Nur Vertrau­en, soziale Gerechtigkeit und kon­sequente Solidarität gegen alle Formen der Unterdrückung und Ungerechtigkeit wird langfristig Sicherheit für uns Menschen schaffen. Es sind schreckliche und erschütternde Zeiten: Als Antimi­litarist und Pazifist bin ich fest davon überzeugt, dass nur eine internationale Friedens- und Anti­kriegsbewegung zum Beispiel auch diesen völkerrechtswidrigen Angriffskrieg von Putins Machtap­parat gegen die Menschen in der Ukraine stoppen kann. Wie all die anderen Kriege auch.

Was sollte sich Ihrer Meinung nach im Blick auf den Frieden in der Welt ändern?
Schon fast 20 Monate dauert der völkerrechtswidrige Angriffskrieg Russlands gegen die Ukraine. Täg­lich werden Menschen getötet und verstümmelt. Die Aussichten auf ein baldiges Ende des Kriegs gegen die Ukraine stehen schlecht, der Krieg ist zu einem „Abnutzungskrieg“ geworden. Er wird nicht gewonnen werden, sondern wie so oft in der Weltge­schichte viel zu spät zu Ende ge­hen. Wir sollten verstehen, um zu handeln. In meinem Antikriegs­manifest am 3. März 2022 habe ich geschrieben: „Lasst uns unsere Friedensfreund*innen in Russland unterstützen (…): Nur eine Revolte unter den russischen Soldaten kann diesen Krieg sofort stoppen! Und die Älteren unter uns werden sich erinnern: So war es auch in Vietnam – der Anfang vom Ende des US-Angriffskrieges damals war die massenhafte Desertion und die Revolten der einfachen US-Soldaten gegen ihre Offiziere und Generäle.“

Warum unterstützen Sie die dies­jährige Ökumenische Friedensde­kade?
Weil diese imperialen Kriege so­fort beendet werden müssen: Der Krieg gegen die Menschen in der Ukraine genauso wie der gegen die Kurdinnen und Kurden in der Türkei, in Nordsyrien, im Iran. Ebenso müssen die drohenden, noch viel größeren Kriege verhin­dert werden. Wir brauchen eine weltweite Bewegung gegen alle Kriege und gegen jede Form des Faschismus: Ob es die alten oder neuen Nazis in Deutschland sind oder die islamistischen Faschisten der Hamas, des IS oder anderer islamistischer Organisationen.

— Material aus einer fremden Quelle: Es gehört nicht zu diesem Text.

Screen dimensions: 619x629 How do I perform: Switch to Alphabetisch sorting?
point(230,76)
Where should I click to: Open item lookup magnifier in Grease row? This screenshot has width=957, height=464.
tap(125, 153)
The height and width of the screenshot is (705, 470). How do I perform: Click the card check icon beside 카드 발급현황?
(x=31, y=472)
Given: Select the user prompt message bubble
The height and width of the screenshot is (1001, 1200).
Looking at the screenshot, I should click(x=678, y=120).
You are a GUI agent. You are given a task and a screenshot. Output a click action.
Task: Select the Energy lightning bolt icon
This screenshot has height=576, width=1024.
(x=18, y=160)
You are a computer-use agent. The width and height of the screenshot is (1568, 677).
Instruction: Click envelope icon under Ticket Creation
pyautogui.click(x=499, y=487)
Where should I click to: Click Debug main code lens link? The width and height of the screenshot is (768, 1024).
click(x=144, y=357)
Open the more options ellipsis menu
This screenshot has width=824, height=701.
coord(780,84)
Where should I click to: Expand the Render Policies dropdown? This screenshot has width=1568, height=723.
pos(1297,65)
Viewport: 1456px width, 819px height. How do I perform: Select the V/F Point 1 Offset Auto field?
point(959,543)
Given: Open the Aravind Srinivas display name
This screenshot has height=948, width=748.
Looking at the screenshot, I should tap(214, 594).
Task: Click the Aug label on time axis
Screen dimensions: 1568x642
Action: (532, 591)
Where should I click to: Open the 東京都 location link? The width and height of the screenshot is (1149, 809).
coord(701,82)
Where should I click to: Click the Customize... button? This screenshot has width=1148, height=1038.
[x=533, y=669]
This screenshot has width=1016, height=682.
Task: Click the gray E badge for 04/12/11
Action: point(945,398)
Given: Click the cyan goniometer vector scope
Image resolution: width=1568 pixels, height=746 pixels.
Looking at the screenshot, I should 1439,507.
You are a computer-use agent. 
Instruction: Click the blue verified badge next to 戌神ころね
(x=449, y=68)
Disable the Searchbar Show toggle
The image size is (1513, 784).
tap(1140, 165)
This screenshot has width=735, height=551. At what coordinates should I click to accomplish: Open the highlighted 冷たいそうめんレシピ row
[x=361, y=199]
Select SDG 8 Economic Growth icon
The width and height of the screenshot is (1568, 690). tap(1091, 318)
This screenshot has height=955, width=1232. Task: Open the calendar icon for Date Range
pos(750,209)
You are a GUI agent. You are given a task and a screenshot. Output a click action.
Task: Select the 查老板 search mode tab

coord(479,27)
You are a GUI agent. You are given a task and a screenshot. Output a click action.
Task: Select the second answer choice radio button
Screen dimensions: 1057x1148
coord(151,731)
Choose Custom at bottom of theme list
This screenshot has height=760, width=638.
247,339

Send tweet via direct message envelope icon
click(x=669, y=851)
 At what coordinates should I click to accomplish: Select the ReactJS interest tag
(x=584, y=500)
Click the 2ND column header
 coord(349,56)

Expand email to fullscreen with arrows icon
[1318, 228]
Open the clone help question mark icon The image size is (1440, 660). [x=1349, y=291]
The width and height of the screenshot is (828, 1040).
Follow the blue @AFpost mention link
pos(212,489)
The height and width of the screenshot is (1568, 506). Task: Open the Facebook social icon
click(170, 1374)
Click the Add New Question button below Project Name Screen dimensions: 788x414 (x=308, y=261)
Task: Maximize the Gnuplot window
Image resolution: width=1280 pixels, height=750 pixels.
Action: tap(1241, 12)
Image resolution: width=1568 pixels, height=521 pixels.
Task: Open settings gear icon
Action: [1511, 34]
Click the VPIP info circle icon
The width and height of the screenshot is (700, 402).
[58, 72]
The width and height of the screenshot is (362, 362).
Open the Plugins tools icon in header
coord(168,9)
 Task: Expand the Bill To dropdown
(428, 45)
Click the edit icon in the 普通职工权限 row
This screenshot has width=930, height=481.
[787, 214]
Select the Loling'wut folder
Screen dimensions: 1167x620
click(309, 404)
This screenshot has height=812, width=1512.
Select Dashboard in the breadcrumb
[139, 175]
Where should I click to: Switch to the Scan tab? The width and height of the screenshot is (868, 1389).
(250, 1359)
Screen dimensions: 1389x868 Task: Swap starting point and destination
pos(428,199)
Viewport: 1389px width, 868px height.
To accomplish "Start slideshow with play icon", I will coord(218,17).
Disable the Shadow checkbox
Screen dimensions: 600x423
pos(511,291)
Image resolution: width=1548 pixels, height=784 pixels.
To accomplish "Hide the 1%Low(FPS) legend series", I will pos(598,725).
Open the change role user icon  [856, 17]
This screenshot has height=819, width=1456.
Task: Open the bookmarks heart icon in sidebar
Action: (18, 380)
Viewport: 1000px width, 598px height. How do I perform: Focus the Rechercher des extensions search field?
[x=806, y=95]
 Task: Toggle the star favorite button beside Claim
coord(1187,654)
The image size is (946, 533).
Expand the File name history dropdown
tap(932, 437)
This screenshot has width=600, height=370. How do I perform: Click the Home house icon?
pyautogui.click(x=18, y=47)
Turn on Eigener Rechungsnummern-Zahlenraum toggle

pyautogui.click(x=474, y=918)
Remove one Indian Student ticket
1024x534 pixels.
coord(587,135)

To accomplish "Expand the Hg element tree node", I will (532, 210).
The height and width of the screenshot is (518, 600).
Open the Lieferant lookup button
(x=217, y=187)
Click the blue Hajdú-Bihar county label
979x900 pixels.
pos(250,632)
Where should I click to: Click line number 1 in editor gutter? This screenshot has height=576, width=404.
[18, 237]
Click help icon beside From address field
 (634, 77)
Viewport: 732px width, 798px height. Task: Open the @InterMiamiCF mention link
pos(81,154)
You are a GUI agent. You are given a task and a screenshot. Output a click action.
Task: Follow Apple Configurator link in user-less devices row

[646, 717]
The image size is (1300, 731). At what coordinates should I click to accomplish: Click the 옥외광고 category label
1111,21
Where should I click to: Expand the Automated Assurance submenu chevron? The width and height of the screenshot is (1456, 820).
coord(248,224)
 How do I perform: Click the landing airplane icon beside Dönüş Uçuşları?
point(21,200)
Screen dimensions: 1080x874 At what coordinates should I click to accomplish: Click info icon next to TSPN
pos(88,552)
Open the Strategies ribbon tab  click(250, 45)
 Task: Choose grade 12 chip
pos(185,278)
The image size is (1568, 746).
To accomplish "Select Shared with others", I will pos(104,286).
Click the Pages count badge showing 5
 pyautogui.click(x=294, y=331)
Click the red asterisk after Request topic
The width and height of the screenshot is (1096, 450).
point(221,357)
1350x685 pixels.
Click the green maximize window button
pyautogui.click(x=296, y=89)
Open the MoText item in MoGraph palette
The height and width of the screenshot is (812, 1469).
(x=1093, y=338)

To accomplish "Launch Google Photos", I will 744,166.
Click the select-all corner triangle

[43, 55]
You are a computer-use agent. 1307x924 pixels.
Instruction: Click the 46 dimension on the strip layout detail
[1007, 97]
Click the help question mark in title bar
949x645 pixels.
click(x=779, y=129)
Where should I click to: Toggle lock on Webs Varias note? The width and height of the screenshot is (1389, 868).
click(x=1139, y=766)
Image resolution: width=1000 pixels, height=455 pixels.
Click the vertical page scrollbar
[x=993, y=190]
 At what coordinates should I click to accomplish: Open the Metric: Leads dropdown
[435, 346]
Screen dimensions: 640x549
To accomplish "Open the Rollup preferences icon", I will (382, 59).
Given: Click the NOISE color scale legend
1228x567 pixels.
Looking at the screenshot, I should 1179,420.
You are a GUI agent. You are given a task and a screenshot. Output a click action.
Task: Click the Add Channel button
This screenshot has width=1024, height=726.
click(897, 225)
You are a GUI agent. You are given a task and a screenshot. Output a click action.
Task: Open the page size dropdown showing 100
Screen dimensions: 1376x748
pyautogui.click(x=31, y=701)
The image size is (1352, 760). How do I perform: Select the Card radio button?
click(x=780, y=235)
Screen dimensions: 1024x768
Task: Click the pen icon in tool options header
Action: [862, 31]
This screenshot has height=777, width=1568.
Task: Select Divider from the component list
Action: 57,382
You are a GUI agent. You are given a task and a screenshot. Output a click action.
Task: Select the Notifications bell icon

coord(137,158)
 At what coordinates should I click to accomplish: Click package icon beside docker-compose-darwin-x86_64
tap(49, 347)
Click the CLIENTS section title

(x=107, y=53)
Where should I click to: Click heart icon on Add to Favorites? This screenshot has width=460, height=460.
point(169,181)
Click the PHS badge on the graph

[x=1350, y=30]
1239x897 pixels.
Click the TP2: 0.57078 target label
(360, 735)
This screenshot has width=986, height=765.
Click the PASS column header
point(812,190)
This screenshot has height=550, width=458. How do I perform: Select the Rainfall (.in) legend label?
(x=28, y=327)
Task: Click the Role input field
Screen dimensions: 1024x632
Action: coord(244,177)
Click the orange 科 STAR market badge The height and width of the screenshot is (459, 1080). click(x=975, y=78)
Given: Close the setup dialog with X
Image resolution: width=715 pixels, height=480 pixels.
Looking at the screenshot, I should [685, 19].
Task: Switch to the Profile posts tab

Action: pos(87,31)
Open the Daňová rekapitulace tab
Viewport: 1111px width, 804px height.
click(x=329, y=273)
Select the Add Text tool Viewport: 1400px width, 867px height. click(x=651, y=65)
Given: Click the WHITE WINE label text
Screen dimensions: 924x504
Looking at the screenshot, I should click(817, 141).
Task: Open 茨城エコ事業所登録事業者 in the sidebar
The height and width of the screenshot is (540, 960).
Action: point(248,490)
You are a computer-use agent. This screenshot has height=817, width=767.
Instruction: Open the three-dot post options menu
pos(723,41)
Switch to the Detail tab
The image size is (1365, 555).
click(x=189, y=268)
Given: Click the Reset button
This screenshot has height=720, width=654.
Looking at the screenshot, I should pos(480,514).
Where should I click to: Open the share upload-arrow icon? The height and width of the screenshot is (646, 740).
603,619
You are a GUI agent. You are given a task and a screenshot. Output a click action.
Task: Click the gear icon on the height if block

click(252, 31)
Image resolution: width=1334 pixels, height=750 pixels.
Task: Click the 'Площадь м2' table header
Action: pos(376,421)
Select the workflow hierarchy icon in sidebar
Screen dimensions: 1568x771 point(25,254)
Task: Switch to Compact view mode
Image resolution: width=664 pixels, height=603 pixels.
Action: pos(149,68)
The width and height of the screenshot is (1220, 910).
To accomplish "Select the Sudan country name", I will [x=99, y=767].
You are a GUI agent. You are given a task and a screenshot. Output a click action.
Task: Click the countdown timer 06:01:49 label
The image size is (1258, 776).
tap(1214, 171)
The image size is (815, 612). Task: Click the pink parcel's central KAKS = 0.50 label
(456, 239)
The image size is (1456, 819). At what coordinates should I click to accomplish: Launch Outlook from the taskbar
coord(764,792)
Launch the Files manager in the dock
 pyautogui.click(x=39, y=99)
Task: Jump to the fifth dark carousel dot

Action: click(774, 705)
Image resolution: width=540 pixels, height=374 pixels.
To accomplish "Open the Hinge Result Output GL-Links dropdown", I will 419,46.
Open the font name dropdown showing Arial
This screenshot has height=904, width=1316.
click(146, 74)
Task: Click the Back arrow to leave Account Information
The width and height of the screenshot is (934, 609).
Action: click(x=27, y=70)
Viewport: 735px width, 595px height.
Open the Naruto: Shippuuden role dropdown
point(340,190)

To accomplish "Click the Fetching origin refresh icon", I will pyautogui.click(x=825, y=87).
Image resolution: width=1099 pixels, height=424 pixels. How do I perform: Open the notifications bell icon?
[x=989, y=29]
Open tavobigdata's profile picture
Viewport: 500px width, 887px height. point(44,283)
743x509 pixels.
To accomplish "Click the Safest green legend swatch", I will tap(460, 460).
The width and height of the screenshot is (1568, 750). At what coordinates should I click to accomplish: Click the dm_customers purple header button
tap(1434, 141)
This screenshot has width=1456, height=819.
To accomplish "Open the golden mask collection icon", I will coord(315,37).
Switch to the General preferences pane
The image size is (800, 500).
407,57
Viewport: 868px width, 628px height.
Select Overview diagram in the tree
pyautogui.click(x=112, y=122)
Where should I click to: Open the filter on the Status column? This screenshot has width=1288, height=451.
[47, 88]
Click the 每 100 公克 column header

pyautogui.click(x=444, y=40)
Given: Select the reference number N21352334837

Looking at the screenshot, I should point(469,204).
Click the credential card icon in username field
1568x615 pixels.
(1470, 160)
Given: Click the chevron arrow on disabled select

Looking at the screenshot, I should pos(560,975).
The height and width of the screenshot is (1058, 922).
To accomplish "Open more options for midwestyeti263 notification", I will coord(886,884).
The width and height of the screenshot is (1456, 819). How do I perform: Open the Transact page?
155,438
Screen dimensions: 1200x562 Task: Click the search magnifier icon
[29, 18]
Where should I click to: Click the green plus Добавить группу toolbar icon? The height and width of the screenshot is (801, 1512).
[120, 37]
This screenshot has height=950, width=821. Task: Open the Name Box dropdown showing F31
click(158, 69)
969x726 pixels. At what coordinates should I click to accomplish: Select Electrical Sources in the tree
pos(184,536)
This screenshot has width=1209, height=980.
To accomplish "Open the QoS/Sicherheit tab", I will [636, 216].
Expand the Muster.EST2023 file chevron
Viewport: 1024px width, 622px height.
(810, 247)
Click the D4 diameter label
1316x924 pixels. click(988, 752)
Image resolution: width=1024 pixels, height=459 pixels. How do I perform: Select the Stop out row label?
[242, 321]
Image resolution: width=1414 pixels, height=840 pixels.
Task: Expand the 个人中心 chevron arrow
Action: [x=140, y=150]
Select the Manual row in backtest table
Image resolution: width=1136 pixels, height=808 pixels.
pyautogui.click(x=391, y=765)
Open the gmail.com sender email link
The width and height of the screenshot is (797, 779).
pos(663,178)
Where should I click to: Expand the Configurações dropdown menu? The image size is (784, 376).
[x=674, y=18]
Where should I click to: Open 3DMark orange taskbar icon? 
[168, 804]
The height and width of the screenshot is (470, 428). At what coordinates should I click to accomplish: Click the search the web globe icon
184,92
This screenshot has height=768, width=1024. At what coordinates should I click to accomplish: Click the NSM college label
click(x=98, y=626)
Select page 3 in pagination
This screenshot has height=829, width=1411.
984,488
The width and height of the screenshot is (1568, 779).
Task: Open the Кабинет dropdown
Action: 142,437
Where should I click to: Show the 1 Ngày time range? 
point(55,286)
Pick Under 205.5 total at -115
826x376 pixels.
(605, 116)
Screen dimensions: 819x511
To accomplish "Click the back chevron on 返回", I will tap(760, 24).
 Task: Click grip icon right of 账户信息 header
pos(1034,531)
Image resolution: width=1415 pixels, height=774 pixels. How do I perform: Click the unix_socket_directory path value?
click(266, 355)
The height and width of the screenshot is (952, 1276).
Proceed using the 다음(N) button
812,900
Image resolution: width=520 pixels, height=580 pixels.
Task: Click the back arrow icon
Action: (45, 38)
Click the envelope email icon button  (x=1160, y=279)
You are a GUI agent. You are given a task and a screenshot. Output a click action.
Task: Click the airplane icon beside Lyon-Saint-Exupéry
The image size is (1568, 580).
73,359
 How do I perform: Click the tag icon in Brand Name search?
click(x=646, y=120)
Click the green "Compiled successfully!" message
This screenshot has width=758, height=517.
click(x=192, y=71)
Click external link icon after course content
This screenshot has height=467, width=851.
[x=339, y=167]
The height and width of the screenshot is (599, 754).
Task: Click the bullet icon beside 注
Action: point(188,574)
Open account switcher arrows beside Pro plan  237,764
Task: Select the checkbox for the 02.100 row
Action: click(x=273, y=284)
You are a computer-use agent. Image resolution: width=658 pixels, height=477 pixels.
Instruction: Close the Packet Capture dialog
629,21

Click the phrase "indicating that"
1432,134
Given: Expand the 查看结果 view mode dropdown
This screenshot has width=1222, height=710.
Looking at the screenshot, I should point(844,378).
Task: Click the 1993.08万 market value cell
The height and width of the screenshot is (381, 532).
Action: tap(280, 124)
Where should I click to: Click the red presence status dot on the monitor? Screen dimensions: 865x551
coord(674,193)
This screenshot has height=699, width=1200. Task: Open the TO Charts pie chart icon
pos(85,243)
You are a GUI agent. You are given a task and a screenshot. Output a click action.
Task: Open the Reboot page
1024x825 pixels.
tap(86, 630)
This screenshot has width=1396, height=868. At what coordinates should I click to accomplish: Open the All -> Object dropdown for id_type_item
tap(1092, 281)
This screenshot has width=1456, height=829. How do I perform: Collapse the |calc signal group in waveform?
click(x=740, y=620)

In meinem Lied „Die Weiße Rose“ schrieb ich über diese mutigen jungen Menschen: „ihr habt ge­schrien, wo alle schwiegen – es ging ums Tun und nicht ums Sie­gen“: Diese jungen Menschen ha­ben mir und vielen anderen Men­schen wie viele namenlose Deserteure Mut gemacht: „Nie wieder Faschismus, nie wieder Krieg!“ schworen sich die wenigen Überlebenden der deutschen Kon­zentrationslager 1945 bei ihrer Befreiung. In diesem Geiste bin ich groß geworden, und daran halte ich mich bis heute.